WHAT YOU WILL DO:
Look through the data below for the line with "Team (1591, 29)", and transcribe it exactly together with each line after it up to and including the line with "repositorio@unjfsc.edu.pe (262, 1045)". Give nothing else.

****************************************

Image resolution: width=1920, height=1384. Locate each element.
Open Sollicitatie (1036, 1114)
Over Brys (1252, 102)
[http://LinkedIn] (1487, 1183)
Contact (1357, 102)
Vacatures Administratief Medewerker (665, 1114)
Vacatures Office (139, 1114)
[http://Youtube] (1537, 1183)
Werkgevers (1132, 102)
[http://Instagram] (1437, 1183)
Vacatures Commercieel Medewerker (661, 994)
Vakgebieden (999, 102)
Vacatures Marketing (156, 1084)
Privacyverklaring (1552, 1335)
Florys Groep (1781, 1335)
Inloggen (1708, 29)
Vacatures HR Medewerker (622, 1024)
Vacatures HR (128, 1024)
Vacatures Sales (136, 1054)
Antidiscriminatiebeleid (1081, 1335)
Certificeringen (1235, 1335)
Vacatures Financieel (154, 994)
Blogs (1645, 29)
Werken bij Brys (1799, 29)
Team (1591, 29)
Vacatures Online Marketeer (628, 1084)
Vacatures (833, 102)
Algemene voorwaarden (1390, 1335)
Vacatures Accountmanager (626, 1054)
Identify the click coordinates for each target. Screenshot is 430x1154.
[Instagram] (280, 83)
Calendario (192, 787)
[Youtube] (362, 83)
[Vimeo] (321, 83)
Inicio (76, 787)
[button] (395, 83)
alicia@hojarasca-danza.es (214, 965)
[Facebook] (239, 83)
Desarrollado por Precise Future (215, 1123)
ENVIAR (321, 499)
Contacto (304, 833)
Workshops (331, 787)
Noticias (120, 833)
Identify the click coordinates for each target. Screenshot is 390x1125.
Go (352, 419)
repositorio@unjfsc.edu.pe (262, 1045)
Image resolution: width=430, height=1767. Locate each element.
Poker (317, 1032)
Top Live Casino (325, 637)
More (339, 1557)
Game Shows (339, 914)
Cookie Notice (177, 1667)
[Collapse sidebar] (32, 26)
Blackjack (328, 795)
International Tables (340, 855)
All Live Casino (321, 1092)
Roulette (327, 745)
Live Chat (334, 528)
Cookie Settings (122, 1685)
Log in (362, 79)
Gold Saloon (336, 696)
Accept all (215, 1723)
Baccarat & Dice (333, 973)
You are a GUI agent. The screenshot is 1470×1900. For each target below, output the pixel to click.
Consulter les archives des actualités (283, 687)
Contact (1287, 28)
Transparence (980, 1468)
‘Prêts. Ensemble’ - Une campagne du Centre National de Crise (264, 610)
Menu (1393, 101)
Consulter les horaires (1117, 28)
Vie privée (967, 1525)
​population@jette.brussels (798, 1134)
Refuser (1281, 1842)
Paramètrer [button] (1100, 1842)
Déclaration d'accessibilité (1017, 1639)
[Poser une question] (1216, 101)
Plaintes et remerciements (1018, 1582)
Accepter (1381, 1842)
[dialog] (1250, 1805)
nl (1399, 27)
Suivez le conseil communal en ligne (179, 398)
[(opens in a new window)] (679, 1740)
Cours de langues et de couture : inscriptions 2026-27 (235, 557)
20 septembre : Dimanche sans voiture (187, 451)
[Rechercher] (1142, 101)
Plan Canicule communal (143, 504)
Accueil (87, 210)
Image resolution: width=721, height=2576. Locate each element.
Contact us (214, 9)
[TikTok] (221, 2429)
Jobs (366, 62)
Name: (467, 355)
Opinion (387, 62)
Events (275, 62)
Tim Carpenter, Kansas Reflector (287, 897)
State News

****************************************

WRITTEN ANSWER:
Team (1591, 29)
Vacatures Online Marketeer (628, 1084)
Vacatures (833, 102)
Algemene voorwaarden (1390, 1335)
Vacatures Accountmanager (626, 1054)
Identify the click coordinates for each target. Screenshot is 430x1154.
[Instagram] (280, 83)
Calendario (192, 787)
[Youtube] (362, 83)
[Vimeo] (321, 83)
Inicio (76, 787)
[button] (395, 83)
alicia@hojarasca-danza.es (214, 965)
[Facebook] (239, 83)
Desarrollado por Precise Future (215, 1123)
ENVIAR (321, 499)
Contacto (304, 833)
Workshops (331, 787)
Noticias (120, 833)
Identify the click coordinates for each target. Screenshot is 390x1125.
Go (352, 419)
repositorio@unjfsc.edu.pe (262, 1045)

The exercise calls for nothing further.